Work to complete:
**A.** In the passage on photographer Jocelyn Lee, rewrite the part between "The fifty-six-year-old photographer Jocelyn" and "her human subjects.", inclusive, substituting "Vermont" for "Maine".
**B.** According to the passage on photographer Jocelyn Lee, how long has she been making portraits?
**C.** Carry the passage on photographer Jocelyn Lee forward from its final sentence.

“The Woods Near the Quarry,” 2016.Photographs by Jocelyn Lee / Courtesy Pace/MacGill Gallery

 

The fifty-six-year-old photographer Jocelyn Lee has been making frank and intimate portraits for twenty-five years—of teen-agers, of teen mothers, of women of all ages and stages of life, including some near the end of it. Her process is slow and meditative; she prefers to photograph her girls and women unclothed. “I’m interested in vulnerability,” she has said, “and what arises from it.” When she recently moved to Maine from New York, though, she noticed that her new natural environment began to assert itself in her images, commanding a presence equal to that of her human subjects.

Provided material:
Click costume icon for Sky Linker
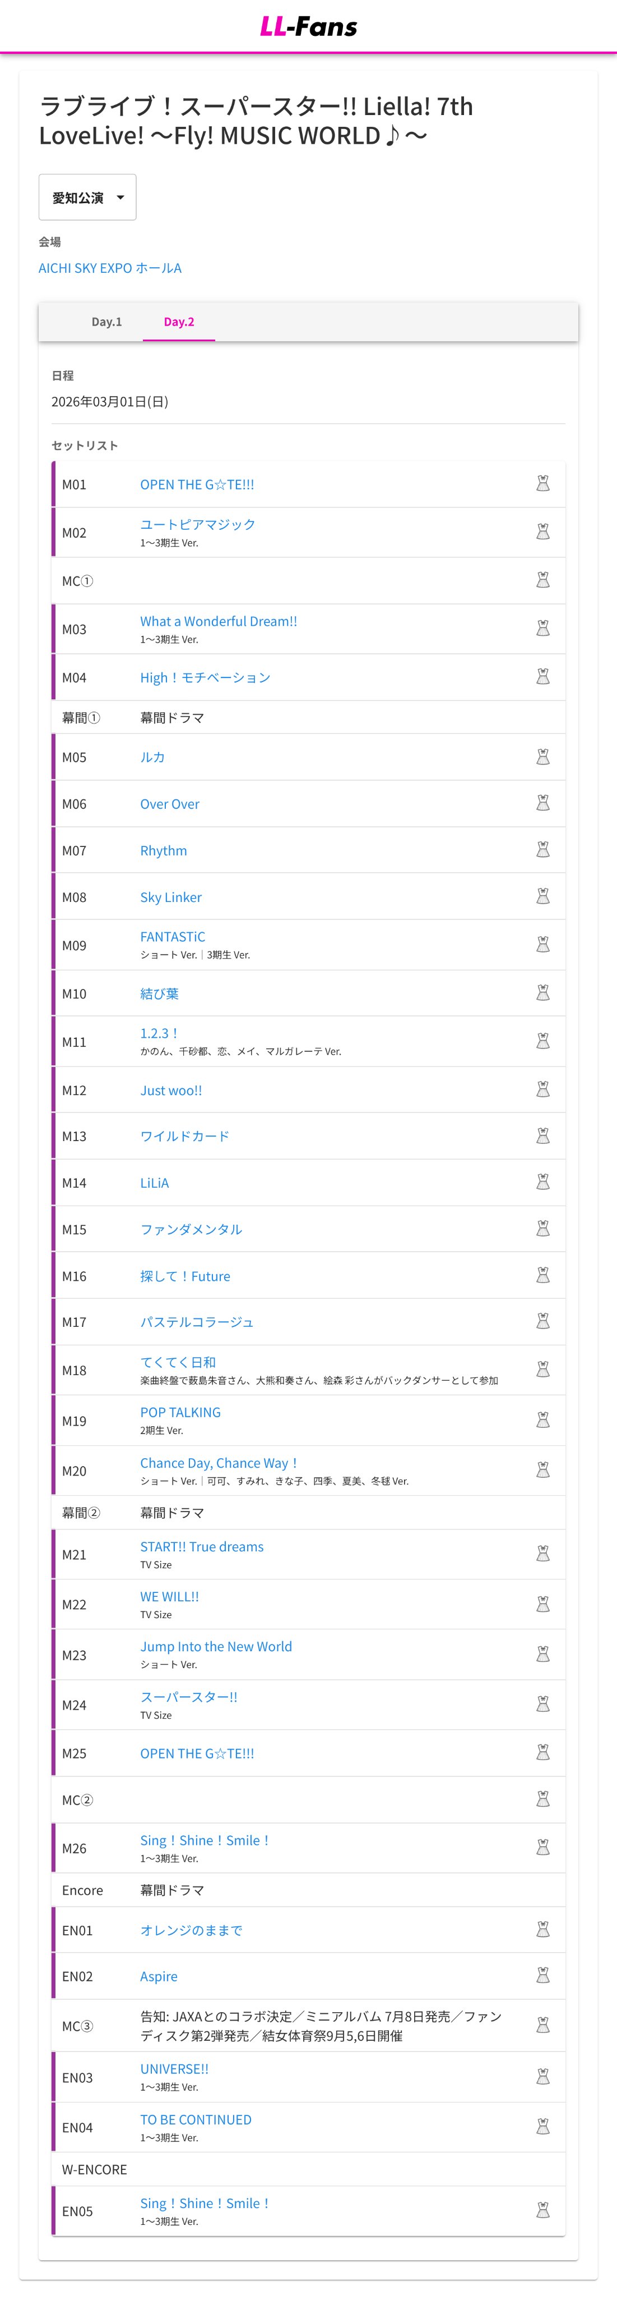The width and height of the screenshot is (617, 2299). click(542, 897)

Outputs for the tasks:
**A.**
The fifty-six-year-old photographer Jocelyn Lee has been making frank and intimate portraits for twenty-five years—of teen-agers, of teen mothers, of women of all ages and stages of life, including some near the end of it. Her process is slow and meditative; she prefers to photograph her girls and women unclothed. “I’m interested in vulnerability,” she has said, “and what arises from it.” When she recently moved to Vermont from New York, though, she noticed that her new natural environment began to assert itself in her images, commanding a presence equal to that of her human subjects.

**B.** Twenty-five years.

**C.**
In a photograph titled “Forsythia,” from her latest series, “The Appearance of Things,” for instance, a young woman with hair dyed fiery red poses before a saturated-yellow bush. Standing in intensely bright sunlight, the girl becomes a wholly reflective object, the sun bouncing off her white shirt, which blends into her pale skin. She squints at the camera, and the viewer squints back—in the searing glare, the girl’s features are slightly blurred. While making the portrait, Lee said, at a recent talk in London, she found herself intuitively switching her camera’s focus back and forth between the woman and the forsythia, allowing one to one eclipse the other.

“Milk and Sap,” 2017.

“Dark Matter #1,” 2016.

The ongoing project, which is nearly ten years in the making, Lee said, is about “a shift in perspective where a body (portrait) becomes a landscape; a still-life becomes a portrait; and a landscape becomes a body.” A nude lies on moss in the forest, the softness of her body connecting to the uneven texture of the ground and perhaps becoming subsumed by it. The legs and arms of a hidden figure poke out branch-like from around the curved trunk of an apple blossom, as if the unseen girl, like Daphne, is turning into the tree itself.

“Dark Matter #13 (Sinking Rose and Sunflower),” 2017.

“Forsythia,” 2016.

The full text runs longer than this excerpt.